Many times as adults we reject or even worse, shut down that natural expression.
When that inner child drowns in the “adult” self, by wanting to be heard and acknowledged, then yet another inner conflict will appear. Sometimes that conflict may have consequences for our health.
Typical doctors who are unaware of the depth of emotional issues, merely will treat the obvious, the surface which does not take care of the issue.
“Don’t eat that. It is “bad” for you.”
In Ananda’s experience, there was a time when he used to drink “pepsi cola” and eat strawberry shortcake when he was a kid. It was a very enjoyable experience after putting up with the rigidity of the school system!
That was his “reward.” Ananda used to walk 3 miles to go back home rather than taking the bus, so he could stop by the bakery.
As an adult, the thought of eating healthy and getting away from “junk food.” That decision took his reward system into the other extreme of the spectrum.
The 8-year-old kid who enjoyed Pepsi and cake was denied in order to be healthy and to “look good.”
As years went by, Ananda experienced an ascetic life style of self-denial. Drinking water is “good.” Pepsi is “bad.”
Eating cake made by some individuals practicing asceticism was “good.” Eating cake made by the bakery was “bad.”

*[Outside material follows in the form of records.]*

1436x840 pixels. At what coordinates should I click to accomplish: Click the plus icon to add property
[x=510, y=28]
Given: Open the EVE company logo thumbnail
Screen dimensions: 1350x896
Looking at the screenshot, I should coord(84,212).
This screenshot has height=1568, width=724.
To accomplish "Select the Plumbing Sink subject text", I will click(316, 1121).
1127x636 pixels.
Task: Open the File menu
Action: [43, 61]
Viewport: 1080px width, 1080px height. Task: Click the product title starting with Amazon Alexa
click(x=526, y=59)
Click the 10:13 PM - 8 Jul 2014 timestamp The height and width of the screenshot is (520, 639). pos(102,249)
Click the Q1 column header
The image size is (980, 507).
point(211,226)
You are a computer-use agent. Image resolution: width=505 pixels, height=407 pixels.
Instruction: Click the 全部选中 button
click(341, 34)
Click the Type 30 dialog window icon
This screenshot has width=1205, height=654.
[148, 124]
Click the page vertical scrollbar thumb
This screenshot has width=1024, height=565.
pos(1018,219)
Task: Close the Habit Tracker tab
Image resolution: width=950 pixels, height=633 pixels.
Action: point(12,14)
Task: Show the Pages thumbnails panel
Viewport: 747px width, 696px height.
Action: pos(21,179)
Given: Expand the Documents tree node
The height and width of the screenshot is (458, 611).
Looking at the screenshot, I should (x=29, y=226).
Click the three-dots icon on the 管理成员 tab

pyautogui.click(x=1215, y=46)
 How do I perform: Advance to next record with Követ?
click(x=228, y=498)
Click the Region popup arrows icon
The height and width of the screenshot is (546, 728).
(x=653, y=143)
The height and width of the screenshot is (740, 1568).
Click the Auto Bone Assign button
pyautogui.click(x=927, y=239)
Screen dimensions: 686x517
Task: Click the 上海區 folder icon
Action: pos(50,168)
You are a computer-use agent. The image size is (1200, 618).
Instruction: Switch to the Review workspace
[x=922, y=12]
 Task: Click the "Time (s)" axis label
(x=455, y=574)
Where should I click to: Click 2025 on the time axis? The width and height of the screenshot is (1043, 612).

The inner kid was denied in favor of fashionable thinking and the idea of obtaining an image of a responsible adult wanting to have a “six pack “ in his stomach, along with conforming with a religious belief.
Observe how a kid will eat what he likes without further thought. The adult will put the thought based on counting calories, self-image, prestige, narcissism etc.
That is how we discover the value of emotional food in our lives.
Ananda will drink “Coca Cola” to enjoy the taste. The inner kid will feel happy. The adult who has learned the value of the “middle way” is not a tyrant with himself anymore.
Here is the key Lime cheese cake, Ananda!
Great! let me take a piece, let me enjoy it…
When we are out of balance, is when our face turns into a harsh expression, almost painful to watch.
When the inner kid is happy, a smile comes out without any effort.
What is the “spiritual value” of this sharing?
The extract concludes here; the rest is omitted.